Mr. Smith sat on his cell's single cot, his elbows on his knees and his head hanging, but he looked up quickly enough at her question. "Miss? It was when I heard that fellow there cock his six-shooter behind me. That's a fairly impressive little noise. I pretty much knew it then."
"That fellow there" was Ross, of course. Victoria had a very hard time not smiling proudly at him. At moments like this, she truly wished he would call on her properly.
But she'd asked. He'd refused.
In the meantime: "So what brand were you changing the Circle-
T to, Mr. Smith?"
"Miss?"
'You were blotting out the original brand, and you had running irons. What did you mean to change the brand to?"
The rustler seemed to be blushing. "Cain't rightly recall, miss."
Papa made a rude sound and stood. "Best get back."
It took her a moment to realize that for once he meant himself and not her. He really was making an effort to let her be the newspaperwoman she wanted to be.
Through her pleasure at that realization, she had a clever idea—her favorite kind. "Papa, may Mr. Laramie stay while I finish my interview?" she asked. 'You'll want someone to talk to Sheriff Ward when he gets back, right?"
Ross wasn't the sort of man who would widen his eyes, but he did go strangely still at that.

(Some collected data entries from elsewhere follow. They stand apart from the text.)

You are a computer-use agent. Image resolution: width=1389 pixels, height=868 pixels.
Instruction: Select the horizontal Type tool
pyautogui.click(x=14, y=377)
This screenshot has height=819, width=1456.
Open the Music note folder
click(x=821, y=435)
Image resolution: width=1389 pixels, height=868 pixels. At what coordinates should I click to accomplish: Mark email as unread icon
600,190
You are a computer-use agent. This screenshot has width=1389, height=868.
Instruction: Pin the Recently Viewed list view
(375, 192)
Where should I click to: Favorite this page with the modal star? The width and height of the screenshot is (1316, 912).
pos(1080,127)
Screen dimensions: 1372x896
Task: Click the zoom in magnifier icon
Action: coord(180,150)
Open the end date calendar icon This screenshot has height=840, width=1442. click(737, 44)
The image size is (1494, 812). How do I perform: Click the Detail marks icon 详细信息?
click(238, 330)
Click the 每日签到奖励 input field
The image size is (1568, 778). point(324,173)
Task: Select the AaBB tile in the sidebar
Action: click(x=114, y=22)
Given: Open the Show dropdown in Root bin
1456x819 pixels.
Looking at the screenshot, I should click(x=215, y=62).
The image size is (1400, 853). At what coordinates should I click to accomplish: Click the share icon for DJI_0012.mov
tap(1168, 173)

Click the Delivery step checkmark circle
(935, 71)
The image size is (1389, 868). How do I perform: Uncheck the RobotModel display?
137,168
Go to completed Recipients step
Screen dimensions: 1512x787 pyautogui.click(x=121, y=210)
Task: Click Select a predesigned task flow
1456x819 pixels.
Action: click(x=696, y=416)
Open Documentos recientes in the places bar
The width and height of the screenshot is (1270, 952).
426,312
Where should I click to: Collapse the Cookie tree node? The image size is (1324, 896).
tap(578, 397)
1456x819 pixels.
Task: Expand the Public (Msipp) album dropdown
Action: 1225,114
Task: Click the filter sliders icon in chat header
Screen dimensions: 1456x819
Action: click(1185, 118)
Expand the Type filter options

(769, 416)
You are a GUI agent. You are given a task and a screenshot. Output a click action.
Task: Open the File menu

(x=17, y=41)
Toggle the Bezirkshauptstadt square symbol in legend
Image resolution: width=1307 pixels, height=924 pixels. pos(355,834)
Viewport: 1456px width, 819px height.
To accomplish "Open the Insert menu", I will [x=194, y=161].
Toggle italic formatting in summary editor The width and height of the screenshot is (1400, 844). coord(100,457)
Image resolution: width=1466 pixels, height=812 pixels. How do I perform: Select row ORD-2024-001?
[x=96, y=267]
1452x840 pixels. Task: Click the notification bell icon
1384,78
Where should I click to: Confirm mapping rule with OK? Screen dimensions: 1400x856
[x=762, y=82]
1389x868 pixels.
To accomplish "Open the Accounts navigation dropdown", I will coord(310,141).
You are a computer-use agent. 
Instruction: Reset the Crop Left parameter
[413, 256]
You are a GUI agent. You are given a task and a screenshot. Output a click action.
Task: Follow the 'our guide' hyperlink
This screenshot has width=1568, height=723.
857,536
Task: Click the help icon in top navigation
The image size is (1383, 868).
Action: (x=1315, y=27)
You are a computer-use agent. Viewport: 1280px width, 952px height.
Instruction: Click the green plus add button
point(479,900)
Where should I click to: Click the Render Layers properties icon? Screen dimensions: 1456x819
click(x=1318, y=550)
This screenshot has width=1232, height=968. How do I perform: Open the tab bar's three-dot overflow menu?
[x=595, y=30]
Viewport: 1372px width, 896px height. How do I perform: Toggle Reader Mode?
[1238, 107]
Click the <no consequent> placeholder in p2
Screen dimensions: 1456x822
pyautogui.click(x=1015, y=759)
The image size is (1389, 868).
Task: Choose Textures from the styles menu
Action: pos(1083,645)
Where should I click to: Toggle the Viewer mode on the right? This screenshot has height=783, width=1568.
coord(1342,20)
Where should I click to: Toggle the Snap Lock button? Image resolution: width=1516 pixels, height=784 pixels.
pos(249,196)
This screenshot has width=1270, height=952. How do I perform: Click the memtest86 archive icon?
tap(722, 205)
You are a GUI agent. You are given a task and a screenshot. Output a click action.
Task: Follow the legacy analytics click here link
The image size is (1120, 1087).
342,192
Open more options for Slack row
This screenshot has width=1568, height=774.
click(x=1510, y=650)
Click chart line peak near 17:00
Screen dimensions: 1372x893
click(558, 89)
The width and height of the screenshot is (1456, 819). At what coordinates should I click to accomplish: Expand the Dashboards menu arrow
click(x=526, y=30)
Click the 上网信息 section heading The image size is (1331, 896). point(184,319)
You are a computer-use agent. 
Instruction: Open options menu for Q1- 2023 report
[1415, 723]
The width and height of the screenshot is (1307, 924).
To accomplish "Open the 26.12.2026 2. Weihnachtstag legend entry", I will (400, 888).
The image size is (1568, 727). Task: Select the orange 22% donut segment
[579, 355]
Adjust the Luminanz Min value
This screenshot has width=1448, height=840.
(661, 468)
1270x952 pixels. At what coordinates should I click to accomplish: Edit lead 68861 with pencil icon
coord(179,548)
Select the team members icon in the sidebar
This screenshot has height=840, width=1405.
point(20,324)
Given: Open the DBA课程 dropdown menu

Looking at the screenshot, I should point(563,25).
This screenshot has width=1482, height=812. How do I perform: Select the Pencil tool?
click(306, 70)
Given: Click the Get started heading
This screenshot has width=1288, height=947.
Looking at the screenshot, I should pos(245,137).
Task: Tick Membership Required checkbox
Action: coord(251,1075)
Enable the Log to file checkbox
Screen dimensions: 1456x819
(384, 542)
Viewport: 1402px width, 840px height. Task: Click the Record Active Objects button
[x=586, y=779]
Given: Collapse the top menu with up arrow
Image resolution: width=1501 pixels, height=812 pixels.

Papa nodded once. "Sendin' Thaddeas," he warned, so she'd know her time was limited. Then he opened the door—almost on top of Mr. Day, Victoria's boss.
Oh. She hadn't exactly asked permission to write this particular story, had she?
"Mr. Garrison," greeted Mr. Day. "Just the man to talk to. I hear you caught yourself a cattle rustler."
Papa stared at him a moment, slid his gaze toward Victoria with that way he had of knowing too much— and disapproving of most of it—before he looked back at the editor. 'Yep," he said, and left.
Mr. Day watched the cattle baron go, then looked at Victoria, then moved on to Ross. 'You're Mr. . . . Laramie, wasn't it?" He said the name oddly, as if it had some hidden meaning. "Working for the boss?"
Half the town called Papa "boss." Victoria suspected her mother had something to do with that.
Expression blank, Ross nodded.
"I assume you helped capture this rustler?"
Ross nodded.
Mr. Day frowned. He didn't seem particularly pleased when Victoria said, "Since I was here to see my father, Mr. Day, I took the liberty of asking questions. I have all my notes here, if you'd like to look at them."
"If that wouldn't be too much trouble," said the Heralds editor.
She tore the pages of notes from her pad and handed them to him, but made sure to keep the pad.